Desde fuera del colectivo socialista, es muy difícil percibir el desconcierto que cunde entre los votantes de este partido. No me refiero a los políticos, que al final tomarán las decisiones que la compleja coyuntura poselectoral les aconseje, sino a los miles de votantes de la izquierda moderada que siempre han defendido las reformas progresistas desde la moderación, el respeto absoluto a las leyes de la economía de mercado y la inscripción de nuestro país en el llamado mundo occidental. Estoy hablando, por tanto, de ese numeroso grupo de ciudadanos que se mantiene fieles a las ideas progresistas de la socialdemocracia europea, entre cuyas filas me encuentro a título de votante, como ya he confesado en más de una ocasión.
Un socialdemócrata no puede desear compartir responsabilidades de gobierno con la derecha neoliberal que representa el PP de Rajoy. A quienes se les haya podido pasar por la cabeza la idea del llamado gran pacto, es que no tienen ni idea de lo que ha significado para España la legislatura que ahora está dando sus últimos coletazos. So pretexto de la situación económica ruinosa heredada, que precisamente generó el capitalismo rampante y desmadrado, los populares han metido el bisturí donde más duele, en los tejidos del estado del bienestar, arramplando con los niveles de progreso que se habían alcanzado hasta entonces, aumentando las diferencias entre los que más y menos tienen, generando pobreza y desigualdad. Un socialista no puede apoyar ni por asomo esas políticas.
Pero tampoco puede estar al lado de la utopía populista de Podemos, un partido que ha ido pasando desde los mensajes antisistema de sus orígenes a un intento de acomodación a la realidad global en la que se mueve España, sin dar explicaciones de su mutación sobrevenida. Para mí, y para muchos otros, estos cambios no son sino acoplamientos oportunistas a las circunstancias electorales de cada momento, una actitud camaleónica que no engaña a quienes saben que la firmeza en las ideas es garantía de eficacia a largo plazo. La continua adaptación al medio puede producir buenos resultados electorales a corto, porque es una estrategia que engaña a los más crédulos, pero al final será como las tormentas del desierto, que pasan y no dejan más rastro que el polvo levantado.

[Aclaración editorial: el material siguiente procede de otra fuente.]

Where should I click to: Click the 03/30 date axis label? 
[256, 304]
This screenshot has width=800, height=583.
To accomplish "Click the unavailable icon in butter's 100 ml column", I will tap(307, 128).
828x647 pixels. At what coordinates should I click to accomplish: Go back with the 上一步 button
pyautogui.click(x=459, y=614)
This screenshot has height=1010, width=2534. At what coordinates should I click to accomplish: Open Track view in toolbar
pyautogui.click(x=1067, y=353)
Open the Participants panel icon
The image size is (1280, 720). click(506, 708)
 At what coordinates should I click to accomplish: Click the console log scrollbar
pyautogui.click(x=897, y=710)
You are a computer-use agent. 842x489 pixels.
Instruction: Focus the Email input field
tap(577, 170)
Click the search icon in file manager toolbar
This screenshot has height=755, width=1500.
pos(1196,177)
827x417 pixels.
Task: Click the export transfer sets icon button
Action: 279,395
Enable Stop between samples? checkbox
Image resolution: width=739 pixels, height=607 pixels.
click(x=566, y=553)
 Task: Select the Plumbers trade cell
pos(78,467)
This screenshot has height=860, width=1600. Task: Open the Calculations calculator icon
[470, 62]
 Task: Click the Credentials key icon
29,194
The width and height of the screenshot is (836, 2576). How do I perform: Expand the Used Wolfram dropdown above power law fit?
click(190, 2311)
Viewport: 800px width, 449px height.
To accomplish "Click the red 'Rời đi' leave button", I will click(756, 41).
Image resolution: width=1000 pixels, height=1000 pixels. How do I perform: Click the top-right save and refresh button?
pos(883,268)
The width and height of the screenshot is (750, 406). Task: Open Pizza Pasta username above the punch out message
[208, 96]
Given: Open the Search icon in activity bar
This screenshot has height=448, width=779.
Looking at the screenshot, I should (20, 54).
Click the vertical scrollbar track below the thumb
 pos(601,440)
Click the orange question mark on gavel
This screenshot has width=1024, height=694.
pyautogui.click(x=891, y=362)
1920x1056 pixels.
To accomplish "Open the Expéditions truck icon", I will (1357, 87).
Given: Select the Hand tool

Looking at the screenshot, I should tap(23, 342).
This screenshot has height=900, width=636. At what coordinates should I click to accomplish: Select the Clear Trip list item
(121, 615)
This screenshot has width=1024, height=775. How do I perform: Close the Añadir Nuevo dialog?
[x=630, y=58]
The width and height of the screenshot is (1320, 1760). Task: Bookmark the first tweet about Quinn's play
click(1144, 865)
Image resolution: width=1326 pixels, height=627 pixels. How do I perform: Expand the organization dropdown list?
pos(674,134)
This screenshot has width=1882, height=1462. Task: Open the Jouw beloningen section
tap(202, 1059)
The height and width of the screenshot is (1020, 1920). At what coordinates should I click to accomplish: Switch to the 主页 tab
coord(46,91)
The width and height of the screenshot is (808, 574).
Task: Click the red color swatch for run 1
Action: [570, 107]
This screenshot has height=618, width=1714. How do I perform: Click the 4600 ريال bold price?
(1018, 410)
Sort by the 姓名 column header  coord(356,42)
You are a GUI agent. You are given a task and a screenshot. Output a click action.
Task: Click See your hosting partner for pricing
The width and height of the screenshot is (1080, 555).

La expectación que existe en estos momentos ante la posición que pueda adoptar el PSOE si al final decide intentar formar gobierno, se debe a que desde fuera se intuye el dilema, aunque no se comprenda bien. La derecha invoca la moderación y la estabilidad, como si con estas palabras alejara a la bicha. Por su lado, la izquierda radical habla de repartir sillones, no vaya a ser que se les pase la oportunidad. Dos actitudes, la del PP y la de Podemos, que lo único que pretenden es arrimar el ascua a su sardina, dos cantos de sirena que de ser escuchados podrían resultar letales para el partido que representa a la socialdemocracia en España. Sus votantes, y también sus dirigentes, lo saben muy bien.
De la derecha neoliberal, a la que siempre he combatido desde las urnas, no me sorprende que ahora quiera el apoyo del PSOE, su denostado rival. Forma parte de su estilo, gobernar con quien sea menester, como hicieron en su momento con los, también despreciados por ellos, nacionalistas catalanes De la izquierda radical sólo puedo decir aquello de que cuánto daño le han hecho a los principios del progreso social, aunque crean que son la salvación de los desposeídos. Me temo que tarde o temprano volverán los conservadores al gobierno, y entonces los progresistas señalaremos a los populistas como culpables de haber dividido a la izquierda entonando la utopía inalcanzable.
Yo contemplo el panorama con la misma expectación que los demás, pero confieso que soy uno de los que tiene el corazón “partio”, tiri-ti-tando de frío.